To be fair, it does take a little while to realise that a sign in Chinese doesn't automatically mean the business underneath it is a restaurant. China is unlike any other location for a race, although Shanghai itself is poles apart from China – saying you've been to China after attending a race in Shanghai is like saying you've been to America after visiting New York City.

Shanghai is a beginner's guide to the country – it is populated by Chinese people, sure, but they speak English, drive foreign cars to department stores and earn more money in a week than most Chinese make in a year. Which is why it sometimes seems that the entire population is of the country is moving there when you are driving around on the freeways at any time, day and night.

Chinese driving is like no other driving anywhere, and I've seen a lot of driving. My friend's mother used to run a factory for a year near Hong Kong, and she was told that she was not allowed to drive a car while she was there – they gave her a driver to help her get around, and she was put out about this until he picked her up from the airport and, as they were driving towards the city, one after another cars coming the other way started overtaking each other – one, two, three, four, five, six – and they had to take to the footpath to avoid the oncoming traffic.

I found it was better to catch up on sleep on the way to the track than to watch it, and just hoped that I would be woken up by someone telling me had arrived at the other end rather than by an impact.
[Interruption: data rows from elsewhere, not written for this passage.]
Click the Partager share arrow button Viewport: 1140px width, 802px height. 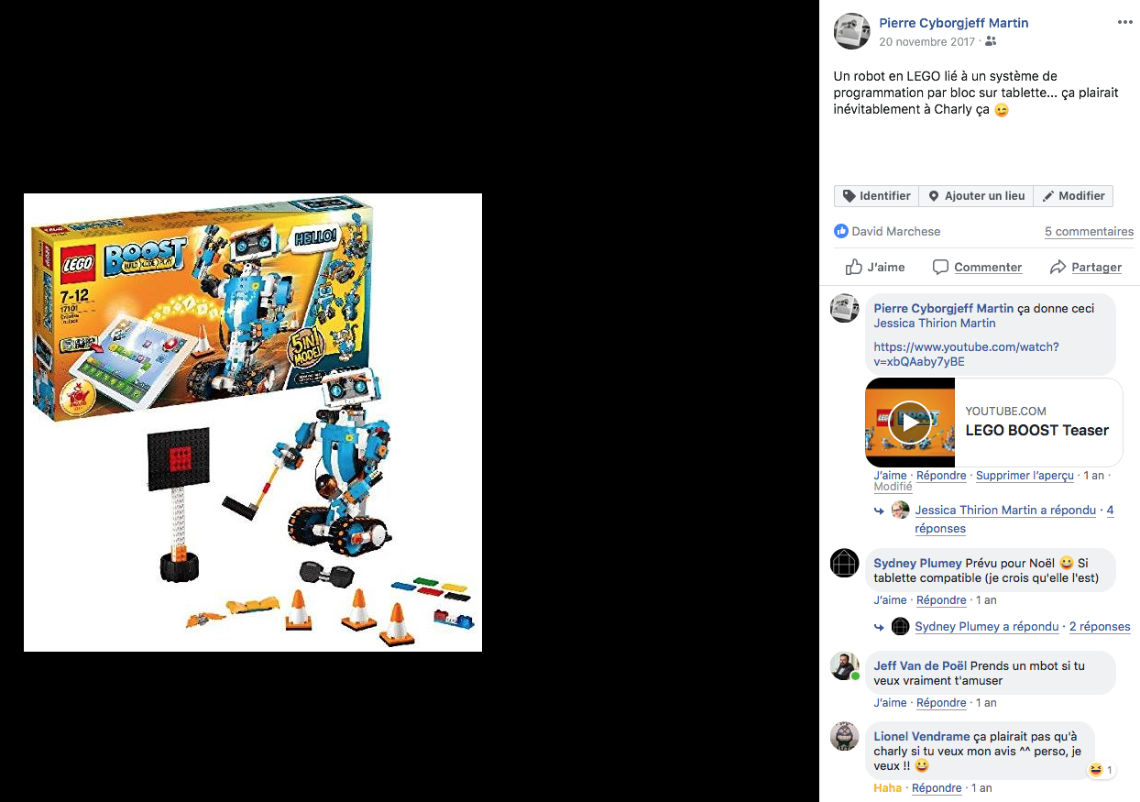(x=1086, y=267)
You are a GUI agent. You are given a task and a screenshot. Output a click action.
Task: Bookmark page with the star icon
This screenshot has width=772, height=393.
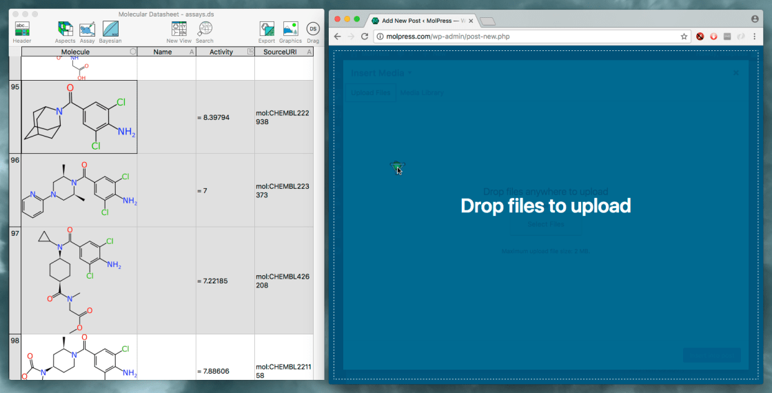(x=684, y=37)
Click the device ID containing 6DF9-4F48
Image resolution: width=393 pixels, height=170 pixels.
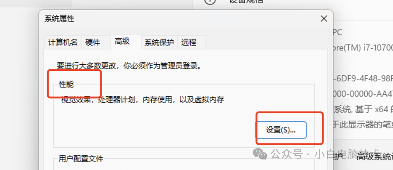tap(363, 78)
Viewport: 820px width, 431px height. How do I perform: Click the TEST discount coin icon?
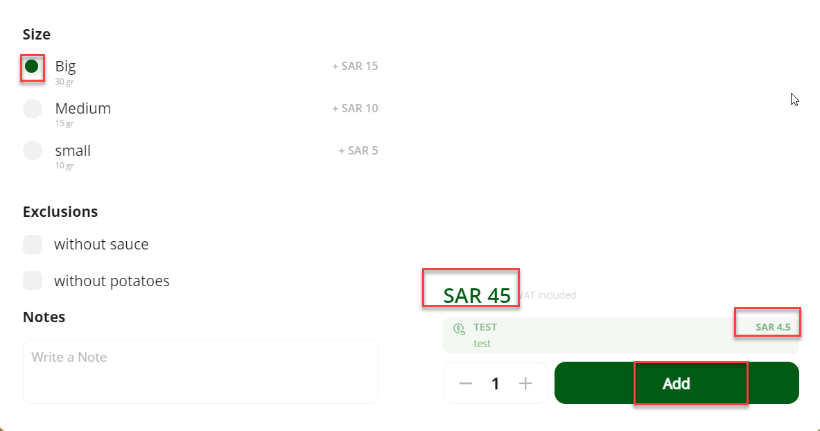(x=459, y=328)
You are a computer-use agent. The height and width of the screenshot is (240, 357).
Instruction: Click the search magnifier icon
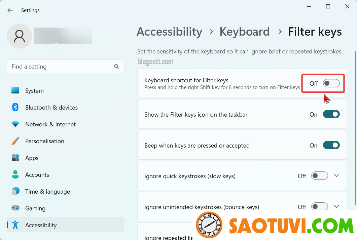pyautogui.click(x=116, y=67)
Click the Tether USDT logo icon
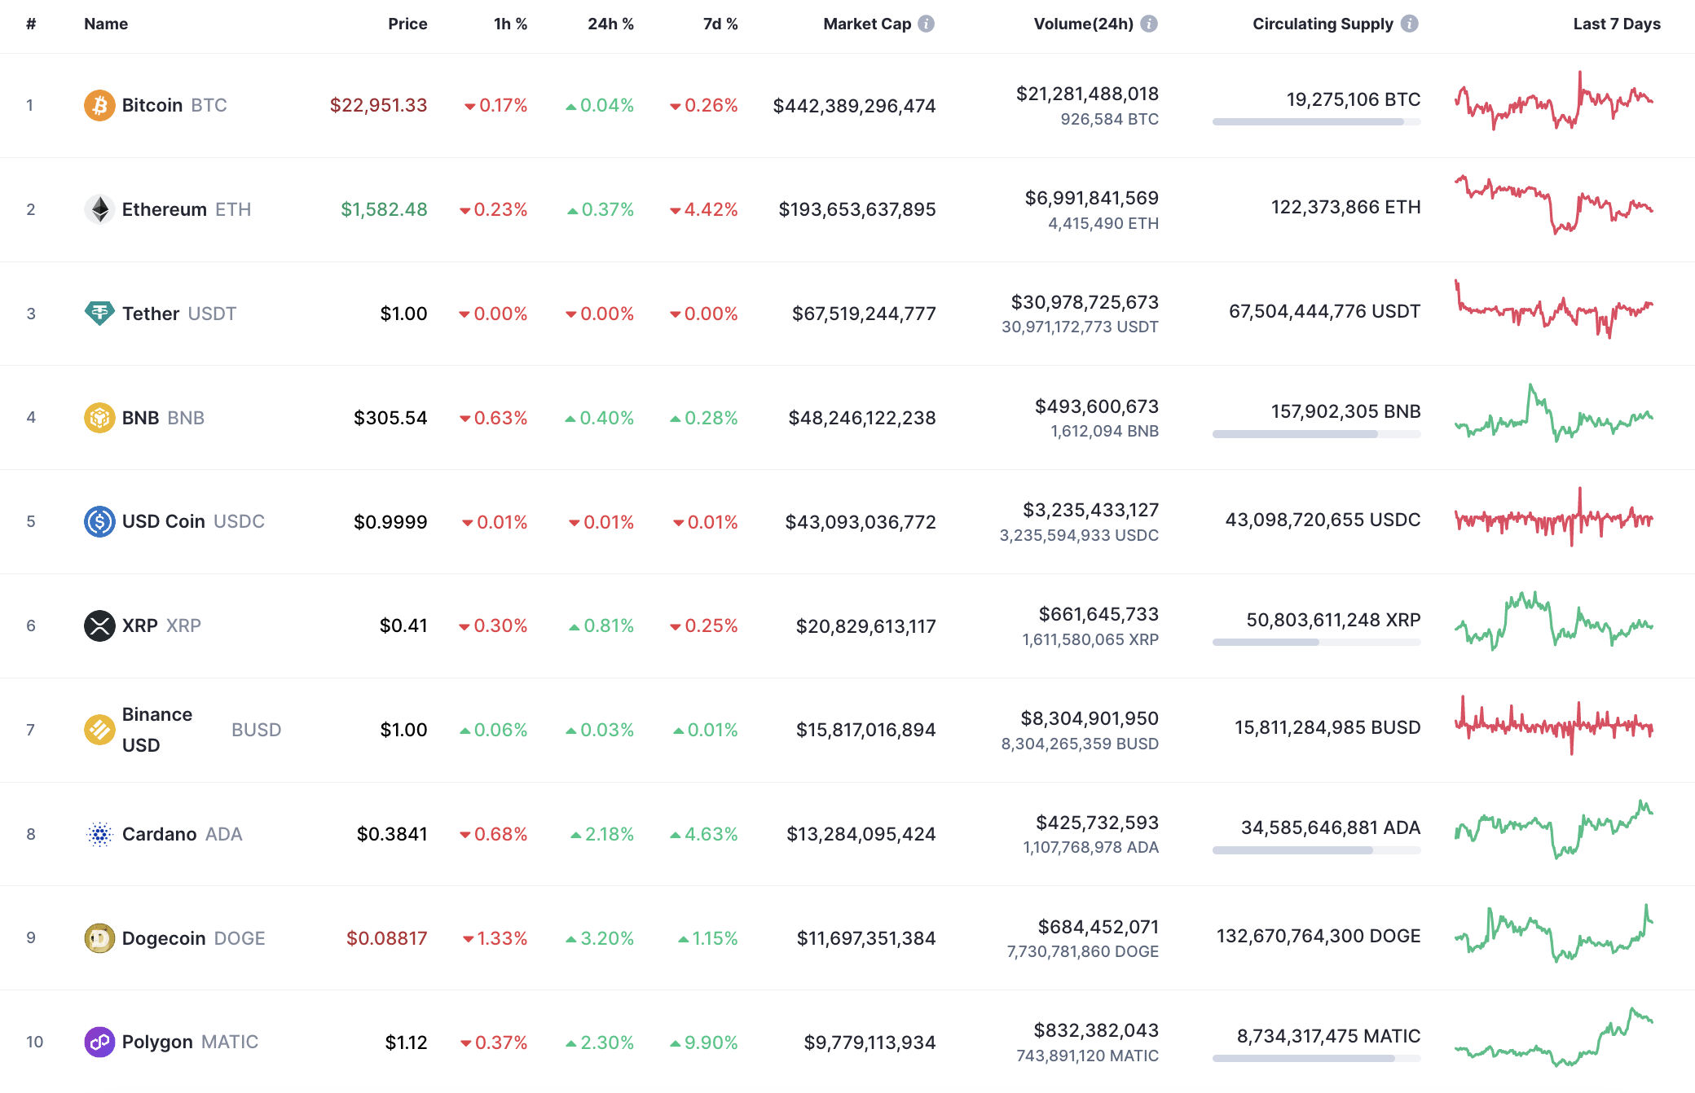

It pretty much worked out, although every day I woke too early and had to watch the police at the track not allowing vehicles into the multiple car parks around the venue, necessitating a lengthy walk rather than being dropped anywhere close to the media centre. At least the weather was nice.

The Chinese are brilliant at big projects, but the details tend to get overlooked a little. The track was amazing – an enormous stadium section across from the pitlane the size of which I had never seen anywhere else, the incredible team houses out the back and the undulating, tricky circuit that took the best corners from around the world and joined them - the sheer scale of the place was breathtaking, but then they forgot to put any signs up to let people know how to get around the place.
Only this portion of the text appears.